Reputation: 1015
I am interested in building a time series application on redis. My data would arrive sometimes historically so the data would be mutable. I have around a 100 million events currently.
The data access I am considering would need to be flexible so in order of importance
type [sale commission impression] datetype [min hour day] clientid brandid producttypeid productid
I would be asking what type of data so a sale, commission, impression. Then the aggregation type so second, min, hour, day The I have a hierarchy of event data, so by client, brand, product type and each specific product.

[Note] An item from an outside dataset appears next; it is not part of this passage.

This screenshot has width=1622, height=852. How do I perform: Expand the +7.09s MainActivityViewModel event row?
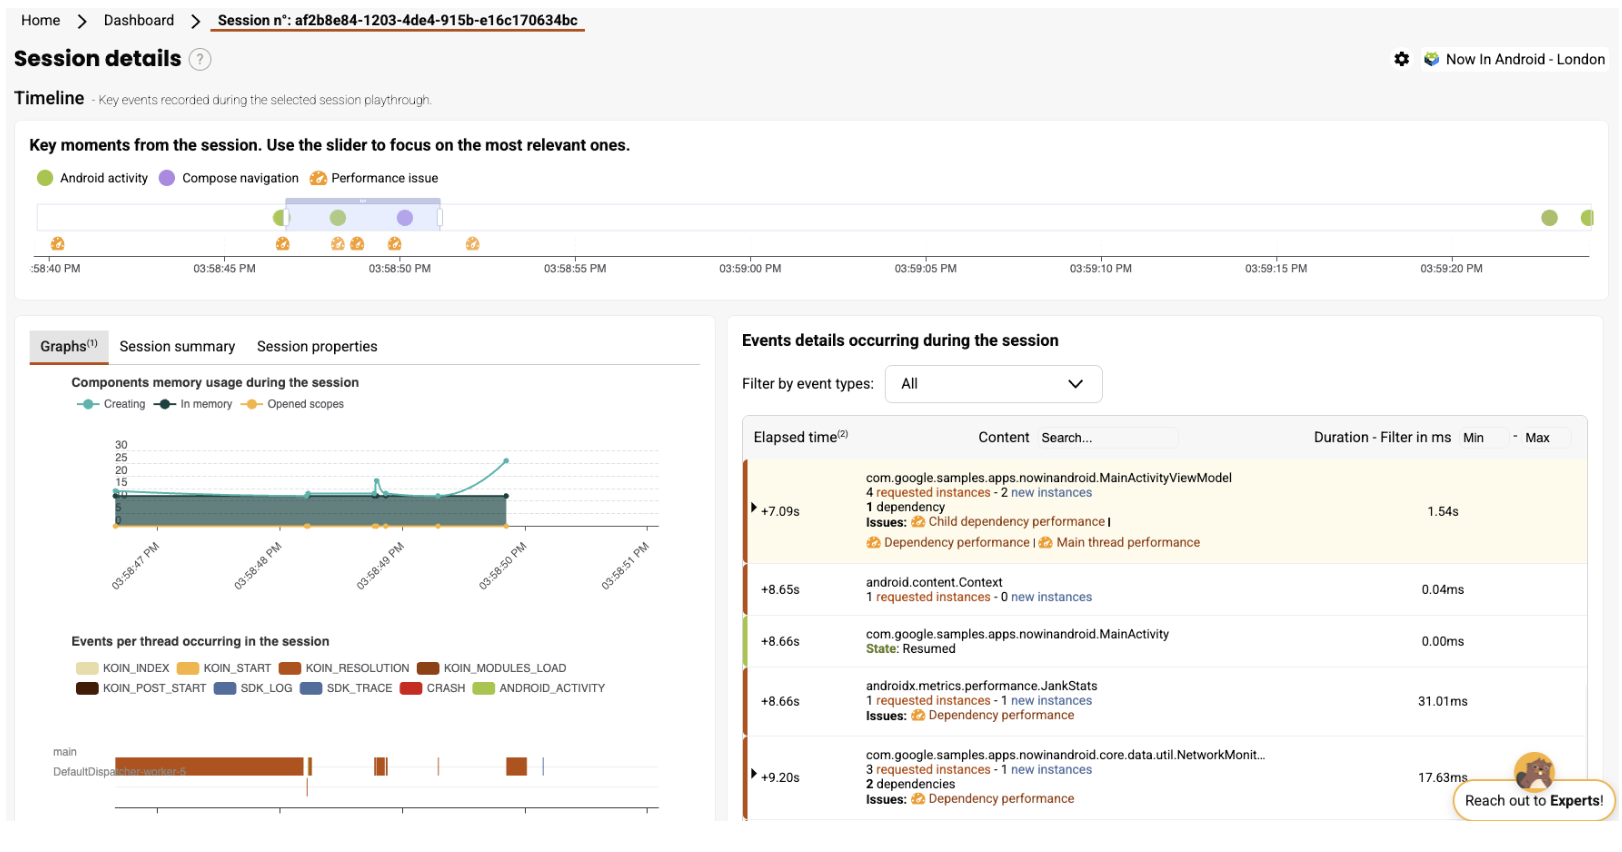754,508
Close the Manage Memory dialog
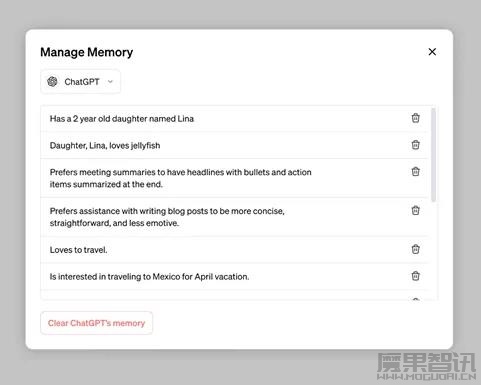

Is there a way to build a key like:
sale:hour:clientid:brandid:producttypeid:productid
and then query on a partial of that key like
sale:hour:clientid:brandid
Or would I need to build buckets for each
Upvotes: 1
Views: 578
Reputation: 577
RedisLabs now offers RedisTimeSeries which has some interesting features. For your use case, we have labels which you can filter by later in order to retrieve data from the relevant Time Series. It also supports several aggregations
Upvotes: 1
Reputation: 4677
You could use redis sortedset. Checkout this section Lexicographical indexes from this article.
You know when you want to add an element to SortedSet, using the ZADD
commmand. like this:
ZADD key score member
But in your case all columns are string, the score must be decimal so it is useless here. We will always set the score to 0 to keep it have no influence for us.Because with the same score, sorted set will sort the elements with their member's lexicographical order.
And then We create a composite indexes with sortedset like relational DB. Like this:
ZADD myset 0 sale:hour:clientid:brandid:producttypeid:productid:real_value
And if you want to query with sale:hour, you could do this: (lets assuming the sale is unique ID of six chars and hour is datetime format with YYYY-MM-ddThh, and you want to query something with the sale is FG63dF and the hour is 2017-08-28T08)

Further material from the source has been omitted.